● **WHAT YOU NEED TO DO**
(a) Using the Spin-off passage, decide whether each statement agrees with it. Answer yes or no for each, and quote the deciding words exactly. (i) Wyndham Destinations assumed two-thirds of certain contingent and other corporate liabilities incurred before the distribution. (ii) None of the executive officers own shares of Wyndham Hotels common stock. (iii) If Wyndham Hotels defaulted on its obligations, the company would have to pay the amounts in default.
(b) Reproduce the Spin-off passage between "Certain directors who" and "between us and Wyndham Hotels.", inclusive.

● **TEXT PASSAGE**
We are responsible for certain contingent and other corporate liabilities incurred prior to the Spin-off.
In accordance with the agreements we entered into with Wyndham Hotels in connection with the Spin-off, Wyndham Hotels assumed one-third and Wyndham Destinations assumed two-thirds of certain contingent and other corporate liabilities of the Company incurred prior to the distribution, including liabilities of the Company related to certain terminated or divested businesses, certain general corporate matters, and any actions with respect to the separation plan. See Note 28Transactions with Former Parent and Former Subsidiaries to the Consolidated Financial Statements included in Part II, Item 8 of this Annual Report on Form 10-K for a description of our obligations related to Wyndham Hotels.

If Wyndham Hotels was to default on its obligations, we would be required to pay the amounts in default. Accordingly, we could under certain circumstances be obligated to pay amounts in excess of our share of the assumed obligations related to such liabilities including associated costs.

Certain directors who serve on our Board of Directors currently serve as directors of Wyndham Hotels following the Spin-off, and ownership of shares of common stock of Wyndham Hotels following the Spin-off by our directors and executive officers may create, or appear to create, conflicts of interest.
Certain of our directors who serve on our Board of Directors currently serve on the board of directors of Wyndham Hotels. This may create, or appear to create, conflicts of interest when our or Wyndham Hotels’ management and directors face decisions that could have different implications for us and Wyndham Hotels, including the resolution of any dispute regarding the terms of the agreements governing the Spin-off and the relationship between us and Wyndham Hotels after the Spin-off or any other commercial agreements entered into in the future between us and Wyndham Hotels.

Substantially all of our executive officers and some of our non-employee directors currently own shares of the common stock of Wyndham Hotels. The continued ownership of such common stock by our directors and executive officers following the Spin-off creates or may create the appearance of a conflict of interest when these directors and executive officers are faced with decisions that could have different implications for us and Wyndham Hotels.

If the Distribution, together with certain related transactions, were to fail to qualify as a reorganization for U.S. federal income tax purposes under Sections 368(a)(l)(D) and 355 of the Internal Revenue Code of l986, as amended (“Code”), then our shareholders, we and Wyndham Hotels might be required to pay substantial U.S. federal income taxes.

● **DATA SECTION**
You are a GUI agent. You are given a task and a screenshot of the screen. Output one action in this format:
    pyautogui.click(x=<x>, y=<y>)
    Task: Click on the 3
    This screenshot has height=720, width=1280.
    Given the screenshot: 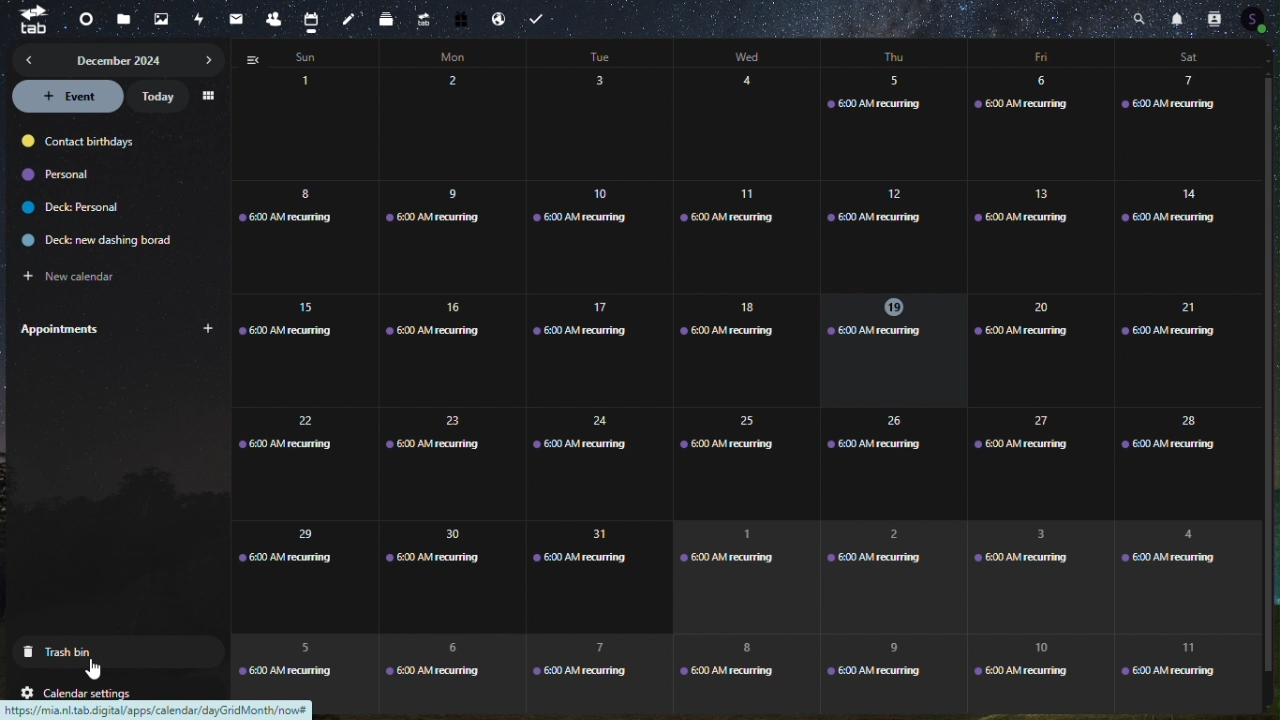 What is the action you would take?
    pyautogui.click(x=606, y=125)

● **ANSWERS TO THE EXERCISES**
(a)
(i) Yes: "Wyndham Hotels assumed one-third and Wyndham Destinations assumed two-thirds of certain contingent and other corporate liabilities of the Company incurred prior to the distribution"
(ii) No: "Substantially all of our executive officers and some of our non-employee directors currently own shares of the common stock of Wyndham Hotels."
(iii) Yes: "If Wyndham Hotels was to default on its obligations, we would be required to pay the amounts in default."

(b)
Certain directors who serve on our Board of Directors currently serve as directors of Wyndham Hotels following the Spin-off, and ownership of shares of common stock of Wyndham Hotels following the Spin-off by our directors and executive officers may create, or appear to create, conflicts of interest.
Certain of our directors who serve on our Board of Directors currently serve on the board of directors of Wyndham Hotels. This may create, or appear to create, conflicts of interest when our or Wyndham Hotels’ management and directors face decisions that could have different implications for us and Wyndham Hotels, including the resolution of any dispute regarding the terms of the agreements governing the Spin-off and the relationship between us and Wyndham Hotels after the Spin-off or any other commercial agreements entered into in the future between us and Wyndham Hotels.